*EXERCISE GOAL*. Within the records below, find the line with "This screenshot has height=519, width=818." and the line with "Click the Main Export Markets label", then reproduce exactly those two lines and all lines between them, without any picture.
Segment Start: MATERIAL TO PROCESS
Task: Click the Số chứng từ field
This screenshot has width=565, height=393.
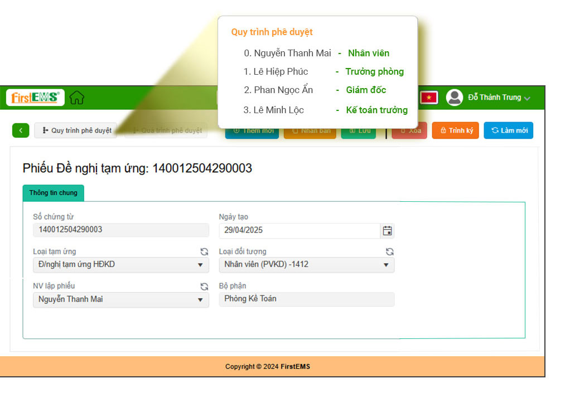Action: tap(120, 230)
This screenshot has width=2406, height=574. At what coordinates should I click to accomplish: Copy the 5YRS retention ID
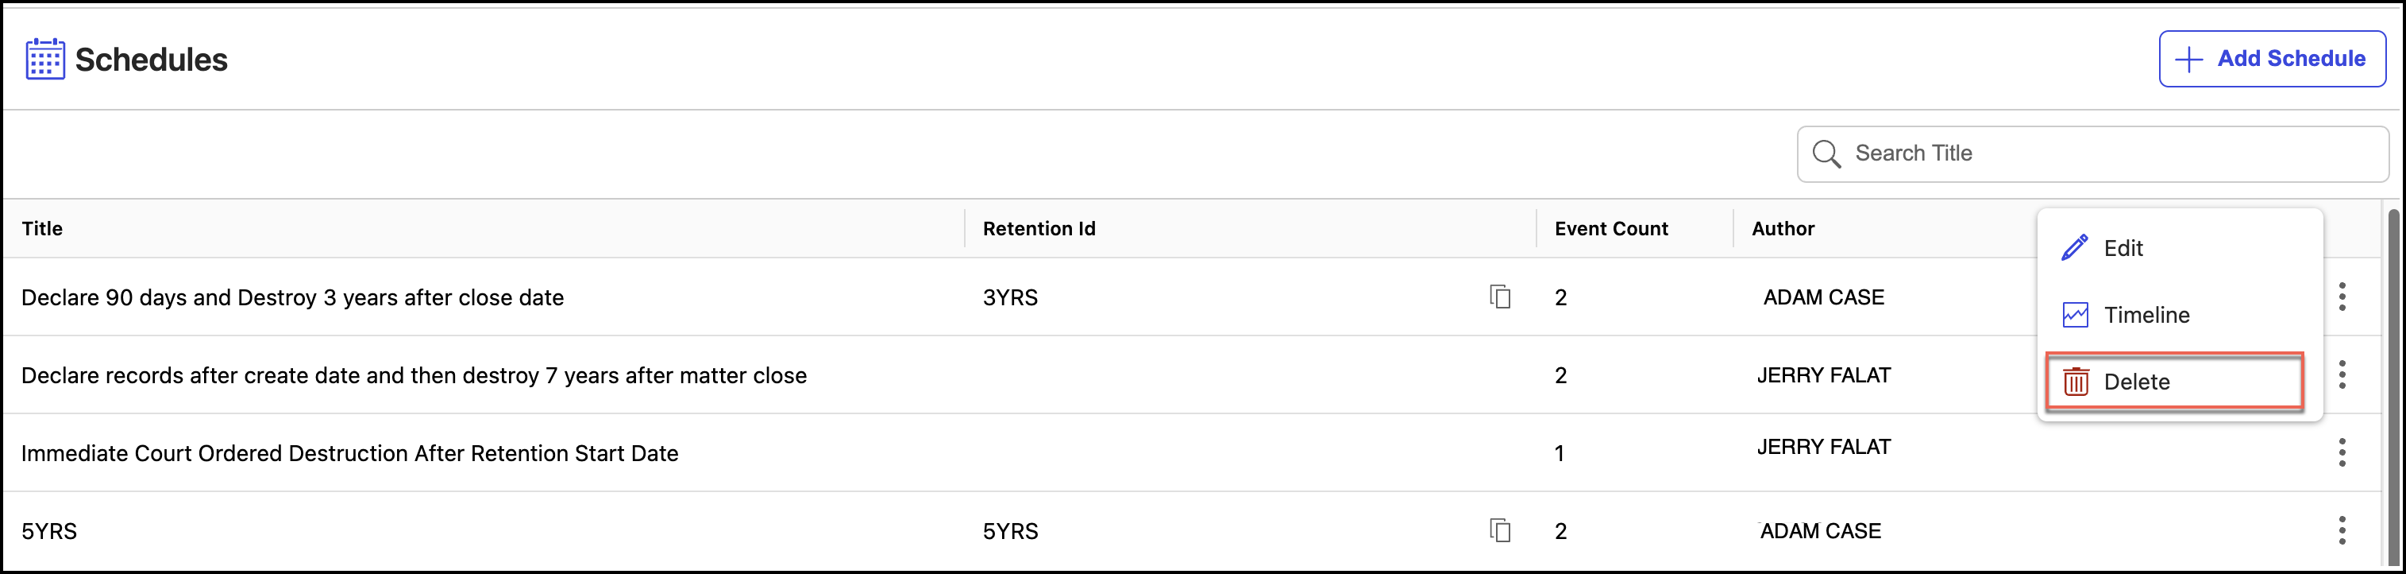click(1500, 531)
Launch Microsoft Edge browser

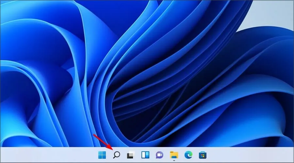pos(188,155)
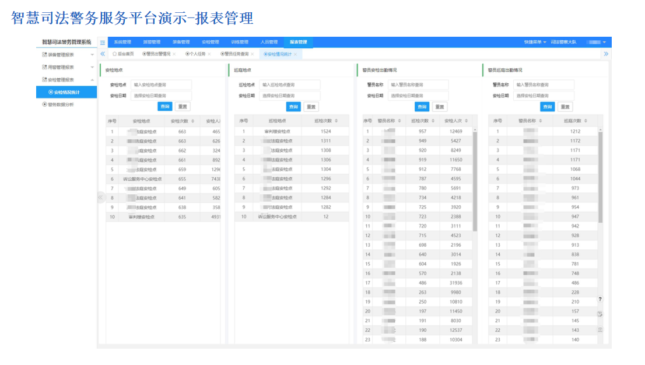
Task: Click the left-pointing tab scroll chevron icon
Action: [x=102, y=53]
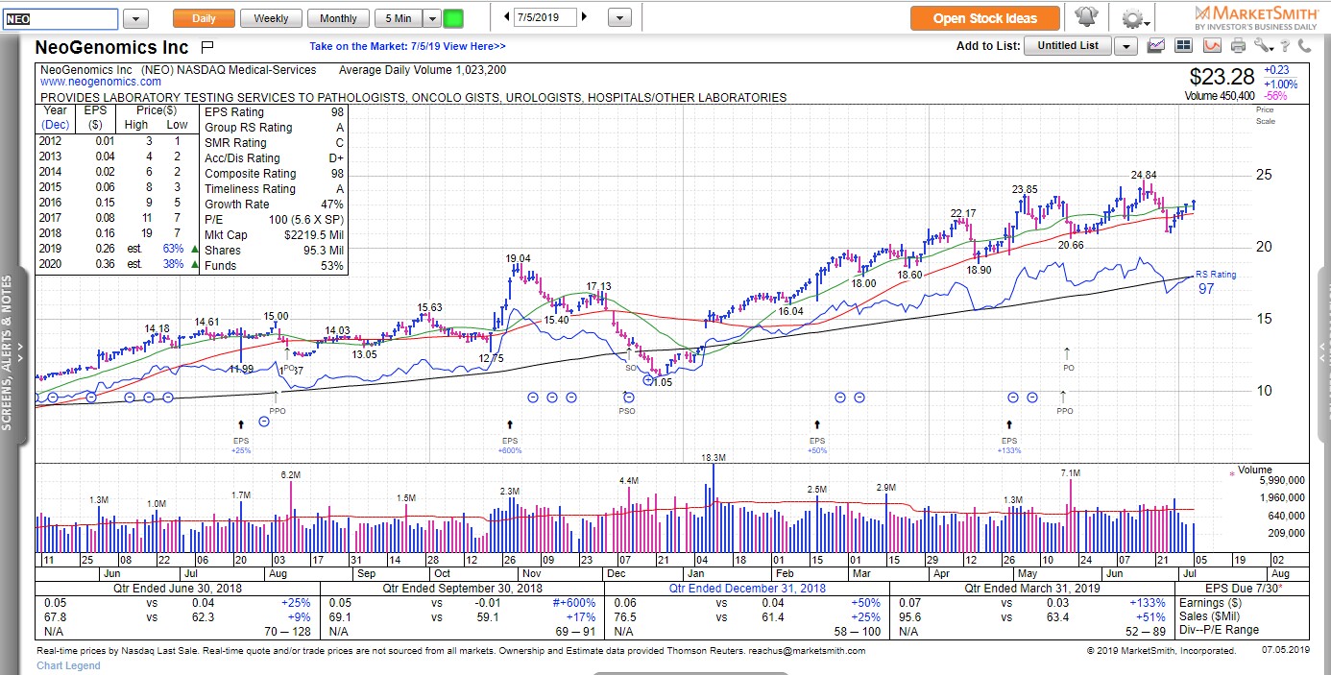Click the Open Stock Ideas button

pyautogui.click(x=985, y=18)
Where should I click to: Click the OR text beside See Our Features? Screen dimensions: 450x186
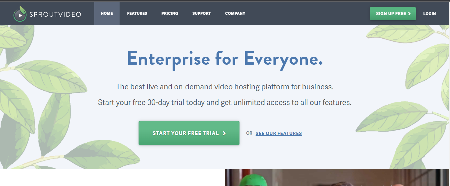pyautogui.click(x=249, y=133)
Segment End: MATERIAL TO PROCESS
Segment Start: MATERIAL TO PROCESS
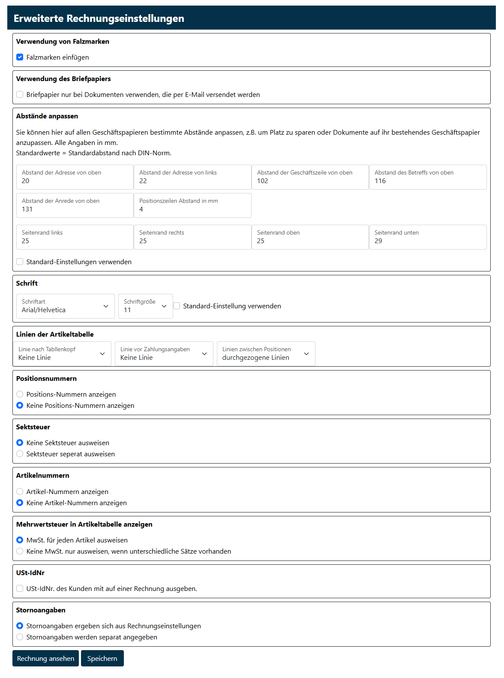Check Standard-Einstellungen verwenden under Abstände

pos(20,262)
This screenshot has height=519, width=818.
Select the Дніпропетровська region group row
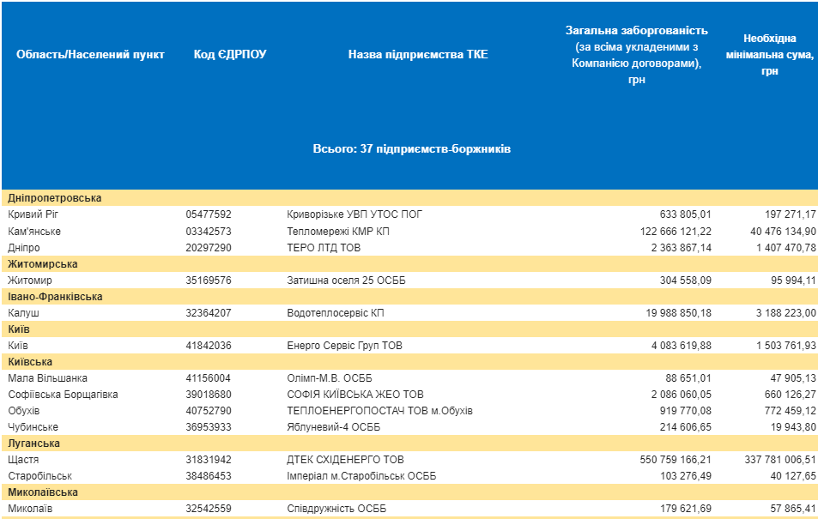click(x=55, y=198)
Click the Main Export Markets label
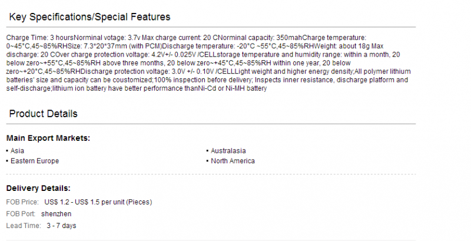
Segment End: MATERIAL TO PROCESS
*EXERCISE OUTPUT*.
This screenshot has height=519, width=818.
Select the Дніпропетровська region group row
click(x=55, y=198)
Click the Main Export Markets label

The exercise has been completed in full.